Render every line of the records below as a numbered list, omitting the blank lines.

- [GIVEN INFORMATION]:
==*==

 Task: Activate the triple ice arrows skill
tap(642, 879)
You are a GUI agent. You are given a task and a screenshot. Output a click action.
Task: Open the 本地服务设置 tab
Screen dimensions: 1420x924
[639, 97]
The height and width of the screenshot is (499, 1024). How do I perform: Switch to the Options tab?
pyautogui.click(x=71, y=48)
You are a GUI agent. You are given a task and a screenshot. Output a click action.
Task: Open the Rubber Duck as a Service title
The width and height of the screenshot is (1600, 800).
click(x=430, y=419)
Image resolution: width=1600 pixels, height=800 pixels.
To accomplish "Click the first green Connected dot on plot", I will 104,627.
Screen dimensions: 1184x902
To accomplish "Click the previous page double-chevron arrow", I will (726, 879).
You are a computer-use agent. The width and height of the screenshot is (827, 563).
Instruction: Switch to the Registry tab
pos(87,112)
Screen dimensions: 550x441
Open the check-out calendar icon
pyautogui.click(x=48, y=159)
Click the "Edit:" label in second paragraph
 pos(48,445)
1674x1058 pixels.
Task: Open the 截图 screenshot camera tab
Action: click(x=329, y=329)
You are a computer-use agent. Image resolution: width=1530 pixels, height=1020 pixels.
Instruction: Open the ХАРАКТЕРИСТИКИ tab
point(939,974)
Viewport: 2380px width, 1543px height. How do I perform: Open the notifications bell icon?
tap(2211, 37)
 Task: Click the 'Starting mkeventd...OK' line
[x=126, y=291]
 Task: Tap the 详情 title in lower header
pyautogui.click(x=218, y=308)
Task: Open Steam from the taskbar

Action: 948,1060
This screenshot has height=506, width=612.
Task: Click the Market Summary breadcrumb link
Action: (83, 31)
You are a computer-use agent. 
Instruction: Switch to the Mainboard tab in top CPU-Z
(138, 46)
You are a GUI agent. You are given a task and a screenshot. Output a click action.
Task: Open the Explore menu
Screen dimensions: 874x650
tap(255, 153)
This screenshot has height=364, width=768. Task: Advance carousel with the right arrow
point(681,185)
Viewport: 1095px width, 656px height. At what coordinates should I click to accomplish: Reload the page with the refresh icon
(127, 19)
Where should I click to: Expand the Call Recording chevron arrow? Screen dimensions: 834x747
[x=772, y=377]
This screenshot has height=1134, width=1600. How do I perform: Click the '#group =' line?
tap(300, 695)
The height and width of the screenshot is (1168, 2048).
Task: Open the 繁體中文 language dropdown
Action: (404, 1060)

==*==

- [CORRECT RESPONSE]:
1.  Task: Activate the triple ice arrows skill
2. tap(642, 879)
3. You are a GUI agent. You are given a task and a screenshot. Output a click action.
4. Task: Open the 本地服务设置 tab
5. Screen dimensions: 1420x924
6. [639, 97]
7. The height and width of the screenshot is (499, 1024). How do I perform: Switch to the Options tab?
8. pyautogui.click(x=71, y=48)
9. You are a GUI agent. You are given a task and a screenshot. Output a click action.
10. Task: Open the Rubber Duck as a Service title
11. The width and height of the screenshot is (1600, 800).
12. click(x=430, y=419)
13. Image resolution: width=1600 pixels, height=800 pixels.
14. To accomplish "Click the first green Connected dot on plot", I will 104,627.
15. Screen dimensions: 1184x902
16. To accomplish "Click the previous page double-chevron arrow", I will (726, 879).
17. You are a computer-use agent. The width and height of the screenshot is (827, 563).
18. Instruction: Switch to the Registry tab
19. pos(87,112)
20. Screen dimensions: 550x441
21. Open the check-out calendar icon
22. pyautogui.click(x=48, y=159)
23. Click the "Edit:" label in second paragraph
24.  pos(48,445)
25. 1674x1058 pixels.
26. Task: Open the 截图 screenshot camera tab
27. Action: click(x=329, y=329)
28. You are a computer-use agent. Image resolution: width=1530 pixels, height=1020 pixels.
29. Instruction: Open the ХАРАКТЕРИСТИКИ tab
30. point(939,974)
31. Viewport: 2380px width, 1543px height. How do I perform: Open the notifications bell icon?
32. tap(2211, 37)
33.  Task: Click the 'Starting mkeventd...OK' line
34. [x=126, y=291]
35.  Task: Tap the 详情 title in lower header
36. pyautogui.click(x=218, y=308)
37. Task: Open Steam from the taskbar
38. Action: 948,1060
39. This screenshot has height=506, width=612.
40. Task: Click the Market Summary breadcrumb link
41. Action: (83, 31)
42. You are a computer-use agent. 
43. Instruction: Switch to the Mainboard tab in top CPU-Z
44. (138, 46)
45. You are a GUI agent. You are given a task and a screenshot. Output a click action.
46. Task: Open the Explore menu
47. Screen dimensions: 874x650
48. tap(255, 153)
49. This screenshot has height=364, width=768. Task: Advance carousel with the right arrow
50. point(681,185)
51. Viewport: 1095px width, 656px height. At what coordinates should I click to accomplish: Reload the page with the refresh icon
52. (127, 19)
53. Where should I click to: Expand the Call Recording chevron arrow? Screen dimensions: 834x747
54. [x=772, y=377]
55. This screenshot has height=1134, width=1600. How do I perform: Click the '#group =' line?
56. tap(300, 695)
57. The height and width of the screenshot is (1168, 2048).
58. Task: Open the 繁體中文 language dropdown
59. Action: (404, 1060)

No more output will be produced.